→ **Your objective**: Please copy the data below exactly, from the start up to and including the line with "Action: [x=189, y=95]".

-- START OF Record list --

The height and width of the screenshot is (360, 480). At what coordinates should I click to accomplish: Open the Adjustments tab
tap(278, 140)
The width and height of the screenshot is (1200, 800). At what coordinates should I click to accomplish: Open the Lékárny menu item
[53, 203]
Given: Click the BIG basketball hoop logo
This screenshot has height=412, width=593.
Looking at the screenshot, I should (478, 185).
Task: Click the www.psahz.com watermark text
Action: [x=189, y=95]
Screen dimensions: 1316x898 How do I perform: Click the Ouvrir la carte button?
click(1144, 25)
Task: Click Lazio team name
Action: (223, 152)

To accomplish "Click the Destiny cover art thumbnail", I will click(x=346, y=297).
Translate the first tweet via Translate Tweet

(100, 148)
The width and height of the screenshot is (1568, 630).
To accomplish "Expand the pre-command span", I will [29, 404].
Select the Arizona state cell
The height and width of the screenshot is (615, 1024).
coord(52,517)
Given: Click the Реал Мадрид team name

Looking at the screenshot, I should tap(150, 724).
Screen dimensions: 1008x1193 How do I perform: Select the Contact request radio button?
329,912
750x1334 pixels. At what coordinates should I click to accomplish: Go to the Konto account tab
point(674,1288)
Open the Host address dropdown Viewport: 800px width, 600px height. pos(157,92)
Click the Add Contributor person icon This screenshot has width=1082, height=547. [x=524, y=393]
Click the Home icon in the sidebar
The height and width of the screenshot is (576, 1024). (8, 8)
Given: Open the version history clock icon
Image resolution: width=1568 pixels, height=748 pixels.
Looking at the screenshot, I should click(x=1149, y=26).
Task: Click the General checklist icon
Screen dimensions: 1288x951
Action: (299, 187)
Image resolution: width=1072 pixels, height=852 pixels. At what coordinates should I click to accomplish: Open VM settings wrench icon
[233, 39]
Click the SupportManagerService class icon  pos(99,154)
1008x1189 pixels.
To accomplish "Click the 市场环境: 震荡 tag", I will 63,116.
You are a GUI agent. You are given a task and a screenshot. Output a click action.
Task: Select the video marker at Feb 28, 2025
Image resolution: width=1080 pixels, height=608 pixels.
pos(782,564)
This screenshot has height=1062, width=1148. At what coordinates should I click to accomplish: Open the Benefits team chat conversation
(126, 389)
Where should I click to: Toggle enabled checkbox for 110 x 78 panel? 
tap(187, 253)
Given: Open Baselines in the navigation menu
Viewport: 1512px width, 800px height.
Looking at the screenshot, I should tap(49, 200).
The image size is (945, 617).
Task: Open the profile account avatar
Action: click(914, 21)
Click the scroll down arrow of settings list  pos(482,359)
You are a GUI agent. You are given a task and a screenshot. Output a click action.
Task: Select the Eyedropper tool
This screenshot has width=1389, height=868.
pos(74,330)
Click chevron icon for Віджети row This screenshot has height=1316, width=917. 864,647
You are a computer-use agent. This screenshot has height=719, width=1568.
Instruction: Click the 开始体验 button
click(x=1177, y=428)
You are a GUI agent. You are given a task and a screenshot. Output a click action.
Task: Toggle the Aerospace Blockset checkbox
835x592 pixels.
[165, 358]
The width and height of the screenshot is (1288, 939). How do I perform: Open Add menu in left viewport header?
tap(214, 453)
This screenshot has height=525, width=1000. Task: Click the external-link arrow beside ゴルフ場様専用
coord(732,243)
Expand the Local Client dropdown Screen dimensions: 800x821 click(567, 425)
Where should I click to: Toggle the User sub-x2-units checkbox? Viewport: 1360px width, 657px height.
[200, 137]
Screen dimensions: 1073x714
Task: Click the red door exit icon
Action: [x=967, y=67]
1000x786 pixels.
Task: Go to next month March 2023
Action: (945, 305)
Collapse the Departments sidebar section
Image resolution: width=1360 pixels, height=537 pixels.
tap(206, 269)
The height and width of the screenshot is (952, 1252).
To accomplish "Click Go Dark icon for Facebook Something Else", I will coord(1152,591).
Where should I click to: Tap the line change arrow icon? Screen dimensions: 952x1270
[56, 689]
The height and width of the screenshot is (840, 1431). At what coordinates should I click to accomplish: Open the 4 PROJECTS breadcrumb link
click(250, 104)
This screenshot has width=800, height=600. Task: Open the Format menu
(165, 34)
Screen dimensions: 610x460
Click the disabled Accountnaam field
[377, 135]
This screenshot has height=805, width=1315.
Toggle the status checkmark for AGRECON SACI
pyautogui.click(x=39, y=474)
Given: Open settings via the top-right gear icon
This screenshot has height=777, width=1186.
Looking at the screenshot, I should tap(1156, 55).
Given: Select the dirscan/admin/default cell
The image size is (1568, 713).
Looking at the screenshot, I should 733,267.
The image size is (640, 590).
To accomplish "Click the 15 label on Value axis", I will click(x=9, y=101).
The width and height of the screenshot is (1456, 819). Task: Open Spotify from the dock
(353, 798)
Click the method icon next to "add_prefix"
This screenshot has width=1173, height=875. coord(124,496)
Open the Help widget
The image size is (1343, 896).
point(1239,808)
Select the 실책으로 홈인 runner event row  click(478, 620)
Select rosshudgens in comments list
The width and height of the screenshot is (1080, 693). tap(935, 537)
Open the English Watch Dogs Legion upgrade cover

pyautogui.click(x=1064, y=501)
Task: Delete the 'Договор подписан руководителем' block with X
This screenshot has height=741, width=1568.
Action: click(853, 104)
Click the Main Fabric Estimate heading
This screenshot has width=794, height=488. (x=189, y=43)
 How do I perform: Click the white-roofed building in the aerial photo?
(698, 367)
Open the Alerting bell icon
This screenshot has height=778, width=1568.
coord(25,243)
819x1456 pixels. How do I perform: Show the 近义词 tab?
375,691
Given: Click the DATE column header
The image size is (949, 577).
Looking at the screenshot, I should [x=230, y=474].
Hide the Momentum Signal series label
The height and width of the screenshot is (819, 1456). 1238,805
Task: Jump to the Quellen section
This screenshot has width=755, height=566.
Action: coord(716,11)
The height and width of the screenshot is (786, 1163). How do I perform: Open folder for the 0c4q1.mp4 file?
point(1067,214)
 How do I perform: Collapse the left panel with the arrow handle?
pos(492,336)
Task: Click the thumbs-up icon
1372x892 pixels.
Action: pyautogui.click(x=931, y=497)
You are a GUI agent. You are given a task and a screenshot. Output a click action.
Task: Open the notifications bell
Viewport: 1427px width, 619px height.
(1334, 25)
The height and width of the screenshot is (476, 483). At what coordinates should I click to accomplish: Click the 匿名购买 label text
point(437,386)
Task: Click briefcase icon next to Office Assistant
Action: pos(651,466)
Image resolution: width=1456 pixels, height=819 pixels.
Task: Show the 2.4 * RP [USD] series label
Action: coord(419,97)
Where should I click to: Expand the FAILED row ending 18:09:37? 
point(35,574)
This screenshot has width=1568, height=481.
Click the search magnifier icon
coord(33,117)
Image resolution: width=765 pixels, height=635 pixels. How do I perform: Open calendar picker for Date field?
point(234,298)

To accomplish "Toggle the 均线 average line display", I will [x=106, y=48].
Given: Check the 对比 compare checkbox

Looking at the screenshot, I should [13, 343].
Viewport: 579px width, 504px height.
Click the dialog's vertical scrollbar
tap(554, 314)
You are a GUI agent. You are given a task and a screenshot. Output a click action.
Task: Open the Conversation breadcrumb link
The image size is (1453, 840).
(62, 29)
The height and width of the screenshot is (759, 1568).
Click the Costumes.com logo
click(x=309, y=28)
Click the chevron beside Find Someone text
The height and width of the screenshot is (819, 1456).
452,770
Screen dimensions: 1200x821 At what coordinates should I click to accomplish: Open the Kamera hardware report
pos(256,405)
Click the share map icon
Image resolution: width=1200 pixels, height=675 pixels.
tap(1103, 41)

-- END OF Record list --

→ **Result**:
The height and width of the screenshot is (360, 480). At what coordinates should I click to accomplish: Open the Adjustments tab
tap(278, 140)
The width and height of the screenshot is (1200, 800). At what coordinates should I click to accomplish: Open the Lékárny menu item
[53, 203]
Given: Click the BIG basketball hoop logo
This screenshot has height=412, width=593.
Looking at the screenshot, I should (478, 185).
Task: Click the www.psahz.com watermark text
Action: [x=189, y=95]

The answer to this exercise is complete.